HackingTeam's only product is the Remote Control System, which according to its brochure "bypasses protection systems such as antivirus, antispyware and personal firewalls" and tracks emails, SMS-es, online activity and can even record skype calls or regular cellphone calls. The software is designed for police and intelligence services engaged in "digital investigations."
"We only sell RCS to 'authorized' countries, that is, we take into full account international recommendations about embargoes, civil liberties violations, treaties," David Vincenzetti from HackingTeam told this website. He refused to name the countries HackingTeam is selling its product to, citing "confidentiality". Vincenzetti said that they have some 30 customers in 20 countries "without any geographical concentration."
But this kind of response is exactly what MEPs are trying to avoid in the future.
"They always say it's confidential and act under the radar, so we can't share information about the situation on the ground. Currently reporting on dual use technology - which can be used both for tracking down wrong-doers and to repress citizens - is done after the export has taken place.

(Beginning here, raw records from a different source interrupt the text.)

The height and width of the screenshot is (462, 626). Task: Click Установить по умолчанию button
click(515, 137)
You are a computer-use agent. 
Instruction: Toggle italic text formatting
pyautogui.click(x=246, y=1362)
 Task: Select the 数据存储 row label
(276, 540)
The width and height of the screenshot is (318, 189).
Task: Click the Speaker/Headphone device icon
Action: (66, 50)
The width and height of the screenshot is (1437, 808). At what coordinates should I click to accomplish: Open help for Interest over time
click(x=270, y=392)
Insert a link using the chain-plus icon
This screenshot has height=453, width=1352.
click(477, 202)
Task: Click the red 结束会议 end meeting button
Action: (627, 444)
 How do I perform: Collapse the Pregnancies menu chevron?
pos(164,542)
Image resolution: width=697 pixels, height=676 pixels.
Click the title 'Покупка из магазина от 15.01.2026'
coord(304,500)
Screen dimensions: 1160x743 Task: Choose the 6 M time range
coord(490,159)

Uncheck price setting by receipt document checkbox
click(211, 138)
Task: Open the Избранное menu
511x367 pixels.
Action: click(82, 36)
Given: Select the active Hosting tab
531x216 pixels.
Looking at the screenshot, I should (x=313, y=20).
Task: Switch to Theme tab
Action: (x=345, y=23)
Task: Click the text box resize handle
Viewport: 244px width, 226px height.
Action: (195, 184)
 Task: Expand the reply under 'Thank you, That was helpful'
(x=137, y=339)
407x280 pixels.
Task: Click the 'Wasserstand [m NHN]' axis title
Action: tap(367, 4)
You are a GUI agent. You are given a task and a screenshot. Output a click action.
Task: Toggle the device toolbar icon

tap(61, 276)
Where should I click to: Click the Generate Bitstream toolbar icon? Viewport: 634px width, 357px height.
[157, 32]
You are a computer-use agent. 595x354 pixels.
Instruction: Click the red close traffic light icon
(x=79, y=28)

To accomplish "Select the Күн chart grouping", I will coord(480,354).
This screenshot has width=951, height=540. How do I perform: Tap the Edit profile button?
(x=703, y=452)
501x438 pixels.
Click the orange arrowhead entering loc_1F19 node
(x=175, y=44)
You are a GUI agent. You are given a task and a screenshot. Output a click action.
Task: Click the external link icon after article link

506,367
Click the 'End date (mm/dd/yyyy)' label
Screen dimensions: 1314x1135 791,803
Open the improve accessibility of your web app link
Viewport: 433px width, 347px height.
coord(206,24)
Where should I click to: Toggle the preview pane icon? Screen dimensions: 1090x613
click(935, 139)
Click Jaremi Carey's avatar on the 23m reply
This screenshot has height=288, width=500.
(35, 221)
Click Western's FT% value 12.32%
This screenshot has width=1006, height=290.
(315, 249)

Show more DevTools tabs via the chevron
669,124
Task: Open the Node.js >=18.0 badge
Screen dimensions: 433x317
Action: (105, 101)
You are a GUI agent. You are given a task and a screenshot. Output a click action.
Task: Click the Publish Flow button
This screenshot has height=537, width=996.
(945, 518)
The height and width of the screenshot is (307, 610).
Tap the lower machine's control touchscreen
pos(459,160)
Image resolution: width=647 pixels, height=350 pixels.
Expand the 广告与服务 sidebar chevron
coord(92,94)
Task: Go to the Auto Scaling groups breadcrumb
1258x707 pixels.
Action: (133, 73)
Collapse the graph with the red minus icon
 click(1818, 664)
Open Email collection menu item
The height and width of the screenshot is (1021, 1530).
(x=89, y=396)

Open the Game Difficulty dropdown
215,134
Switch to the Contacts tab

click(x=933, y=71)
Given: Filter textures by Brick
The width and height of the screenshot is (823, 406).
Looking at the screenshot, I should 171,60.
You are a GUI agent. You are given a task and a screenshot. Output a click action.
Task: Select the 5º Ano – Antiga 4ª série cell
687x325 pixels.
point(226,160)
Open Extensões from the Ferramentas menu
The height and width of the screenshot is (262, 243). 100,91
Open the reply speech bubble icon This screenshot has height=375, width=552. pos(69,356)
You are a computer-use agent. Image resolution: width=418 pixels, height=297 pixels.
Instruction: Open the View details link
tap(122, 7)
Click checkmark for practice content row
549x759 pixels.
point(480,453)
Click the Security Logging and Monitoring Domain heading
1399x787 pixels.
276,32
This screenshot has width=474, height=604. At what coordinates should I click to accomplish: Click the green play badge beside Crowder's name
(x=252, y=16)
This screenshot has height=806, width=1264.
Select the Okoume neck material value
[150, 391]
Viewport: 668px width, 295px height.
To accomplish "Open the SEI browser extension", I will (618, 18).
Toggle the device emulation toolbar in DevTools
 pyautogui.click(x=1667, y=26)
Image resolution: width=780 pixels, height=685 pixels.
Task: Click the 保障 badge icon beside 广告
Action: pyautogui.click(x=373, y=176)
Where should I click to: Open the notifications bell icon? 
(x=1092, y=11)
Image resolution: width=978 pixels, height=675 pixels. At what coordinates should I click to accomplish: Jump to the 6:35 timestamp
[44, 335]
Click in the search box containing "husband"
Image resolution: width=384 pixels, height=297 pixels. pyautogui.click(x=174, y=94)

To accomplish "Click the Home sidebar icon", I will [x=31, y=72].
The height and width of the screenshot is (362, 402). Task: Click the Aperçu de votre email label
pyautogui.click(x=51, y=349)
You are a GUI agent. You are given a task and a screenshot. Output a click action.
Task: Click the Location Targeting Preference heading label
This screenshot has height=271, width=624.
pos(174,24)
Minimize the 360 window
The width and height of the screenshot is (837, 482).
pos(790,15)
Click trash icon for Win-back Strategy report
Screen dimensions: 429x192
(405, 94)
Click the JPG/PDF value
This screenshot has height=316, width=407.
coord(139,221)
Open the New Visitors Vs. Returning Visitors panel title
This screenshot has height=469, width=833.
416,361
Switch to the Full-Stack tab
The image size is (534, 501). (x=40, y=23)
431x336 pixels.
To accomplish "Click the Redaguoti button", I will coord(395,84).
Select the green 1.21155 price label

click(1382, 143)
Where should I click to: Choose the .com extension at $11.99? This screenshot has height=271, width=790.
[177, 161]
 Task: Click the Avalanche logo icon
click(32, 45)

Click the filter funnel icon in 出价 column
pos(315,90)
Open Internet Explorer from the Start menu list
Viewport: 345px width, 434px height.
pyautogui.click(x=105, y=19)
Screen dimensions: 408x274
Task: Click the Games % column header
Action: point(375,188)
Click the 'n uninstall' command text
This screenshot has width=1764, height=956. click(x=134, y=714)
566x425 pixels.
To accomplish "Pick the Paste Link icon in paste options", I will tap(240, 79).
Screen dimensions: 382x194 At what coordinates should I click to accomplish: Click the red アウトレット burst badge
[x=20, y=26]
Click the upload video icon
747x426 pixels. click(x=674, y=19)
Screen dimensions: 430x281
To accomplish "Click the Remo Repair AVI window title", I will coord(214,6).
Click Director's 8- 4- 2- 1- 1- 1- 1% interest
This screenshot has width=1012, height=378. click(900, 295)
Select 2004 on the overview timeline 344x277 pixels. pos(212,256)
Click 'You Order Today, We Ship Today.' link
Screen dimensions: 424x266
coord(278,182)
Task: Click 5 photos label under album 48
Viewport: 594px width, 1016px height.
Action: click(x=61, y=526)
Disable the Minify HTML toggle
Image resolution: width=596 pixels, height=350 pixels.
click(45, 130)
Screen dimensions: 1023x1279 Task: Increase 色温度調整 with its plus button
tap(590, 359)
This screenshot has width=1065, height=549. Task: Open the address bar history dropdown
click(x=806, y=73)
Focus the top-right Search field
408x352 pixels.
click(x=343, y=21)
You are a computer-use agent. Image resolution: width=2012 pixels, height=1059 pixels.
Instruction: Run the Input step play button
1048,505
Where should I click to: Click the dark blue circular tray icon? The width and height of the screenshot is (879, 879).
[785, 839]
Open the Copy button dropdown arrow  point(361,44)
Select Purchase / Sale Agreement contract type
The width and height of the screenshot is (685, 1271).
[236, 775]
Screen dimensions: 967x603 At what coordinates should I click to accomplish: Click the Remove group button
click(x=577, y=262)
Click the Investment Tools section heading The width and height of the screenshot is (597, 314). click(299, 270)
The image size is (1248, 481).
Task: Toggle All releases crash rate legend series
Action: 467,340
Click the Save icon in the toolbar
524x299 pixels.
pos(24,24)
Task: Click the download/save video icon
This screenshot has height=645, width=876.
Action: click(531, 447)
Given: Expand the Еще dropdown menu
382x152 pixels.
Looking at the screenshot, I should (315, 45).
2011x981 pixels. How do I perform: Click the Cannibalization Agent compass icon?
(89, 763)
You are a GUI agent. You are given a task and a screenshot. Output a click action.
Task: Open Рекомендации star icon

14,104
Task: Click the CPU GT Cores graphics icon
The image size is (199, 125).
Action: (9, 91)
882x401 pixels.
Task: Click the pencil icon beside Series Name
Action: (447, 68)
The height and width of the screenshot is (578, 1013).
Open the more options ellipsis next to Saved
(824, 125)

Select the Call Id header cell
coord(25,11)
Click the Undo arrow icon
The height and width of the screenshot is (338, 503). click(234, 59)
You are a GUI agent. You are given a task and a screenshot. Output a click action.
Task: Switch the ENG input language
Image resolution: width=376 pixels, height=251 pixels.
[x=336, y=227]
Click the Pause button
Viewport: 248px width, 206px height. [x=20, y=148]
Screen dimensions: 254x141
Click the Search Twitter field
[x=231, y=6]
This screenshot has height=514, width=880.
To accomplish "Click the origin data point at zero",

And it depends on member states or companies to report if something went wrong," Schaake notes.
Instead, the European Parliament wants a more "pro-active system" so that when private companies are pressed to reveal private data or if their programmes are misused for surveillance and censorship of citizens, the EU could provide "political support", Schaake says.
"We have to increase the level of knowledge among politicians. There are standard lists of military technology banned for export during an embargo on a country. But this is not updated to include online weapons," she added.